● **JOB**: Can you output every line of the listing below as a JSON array of strings, one string per line, with blank lines left out?

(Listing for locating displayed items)
★ ★ ★ ★ ★ ★ ★

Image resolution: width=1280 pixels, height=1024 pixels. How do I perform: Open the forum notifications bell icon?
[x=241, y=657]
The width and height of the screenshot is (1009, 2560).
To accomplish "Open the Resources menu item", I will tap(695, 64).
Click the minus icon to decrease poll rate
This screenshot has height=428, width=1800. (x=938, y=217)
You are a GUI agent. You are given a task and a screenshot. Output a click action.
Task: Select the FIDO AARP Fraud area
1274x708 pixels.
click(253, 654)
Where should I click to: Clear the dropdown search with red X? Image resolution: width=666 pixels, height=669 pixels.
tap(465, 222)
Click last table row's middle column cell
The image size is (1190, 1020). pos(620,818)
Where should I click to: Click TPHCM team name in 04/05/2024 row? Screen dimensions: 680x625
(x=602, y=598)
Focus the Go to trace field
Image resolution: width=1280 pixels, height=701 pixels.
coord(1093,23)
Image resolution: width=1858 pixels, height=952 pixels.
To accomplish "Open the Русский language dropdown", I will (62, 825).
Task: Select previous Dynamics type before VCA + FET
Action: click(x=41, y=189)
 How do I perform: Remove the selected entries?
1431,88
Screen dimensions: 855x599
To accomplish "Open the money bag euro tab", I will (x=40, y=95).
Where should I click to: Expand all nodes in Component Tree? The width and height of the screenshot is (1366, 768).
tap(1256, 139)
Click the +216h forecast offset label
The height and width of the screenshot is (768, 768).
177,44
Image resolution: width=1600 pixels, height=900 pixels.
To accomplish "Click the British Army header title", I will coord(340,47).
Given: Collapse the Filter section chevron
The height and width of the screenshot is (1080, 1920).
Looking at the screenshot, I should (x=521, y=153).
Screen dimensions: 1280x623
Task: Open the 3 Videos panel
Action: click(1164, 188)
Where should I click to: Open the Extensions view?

★ ★ ★ ★ ★ ★ ★

● **RIGHT ANSWER**:
[
  "Image resolution: width=1280 pixels, height=1024 pixels. How do I perform: Open the forum notifications bell icon?",
  "[x=241, y=657]",
  "The width and height of the screenshot is (1009, 2560).",
  "To accomplish \"Open the Resources menu item\", I will tap(695, 64).",
  "Click the minus icon to decrease poll rate",
  "This screenshot has height=428, width=1800. (x=938, y=217)",
  "You are a GUI agent. You are given a task and a screenshot. Output a click action.",
  "Task: Select the FIDO AARP Fraud area",
  "1274x708 pixels.",
  "click(253, 654)",
  "Where should I click to: Clear the dropdown search with red X? Image resolution: width=666 pixels, height=669 pixels.",
  "tap(465, 222)",
  "Click last table row's middle column cell",
  "The image size is (1190, 1020). pos(620,818)",
  "Where should I click to: Click TPHCM team name in 04/05/2024 row? Screen dimensions: 680x625",
  "(x=602, y=598)",
  "Focus the Go to trace field",
  "Image resolution: width=1280 pixels, height=701 pixels.",
  "coord(1093,23)",
  "Image resolution: width=1858 pixels, height=952 pixels.",
  "To accomplish \"Open the Русский language dropdown\", I will (62, 825).",
  "Task: Select previous Dynamics type before VCA + FET",
  "Action: click(x=41, y=189)",
  " How do I perform: Remove the selected entries?",
  "1431,88",
  "Screen dimensions: 855x599",
  "To accomplish \"Open the money bag euro tab\", I will (x=40, y=95).",
  "Where should I click to: Expand all nodes in Component Tree? The width and height of the screenshot is (1366, 768).",
  "tap(1256, 139)",
  "Click the +216h forecast offset label",
  "The height and width of the screenshot is (768, 768).",
  "177,44",
  "Image resolution: width=1600 pixels, height=900 pixels.",
  "To accomplish \"Click the British Army header title\", I will coord(340,47).",
  "Given: Collapse the Filter section chevron",
  "The height and width of the screenshot is (1080, 1920).",
  "Looking at the screenshot, I should (x=521, y=153).",
  "Screen dimensions: 1280x623",
  "Task: Open the 3 Videos panel",
  "Action: click(1164, 188)",
  "Where should I click to: Open the Extensions view?"
]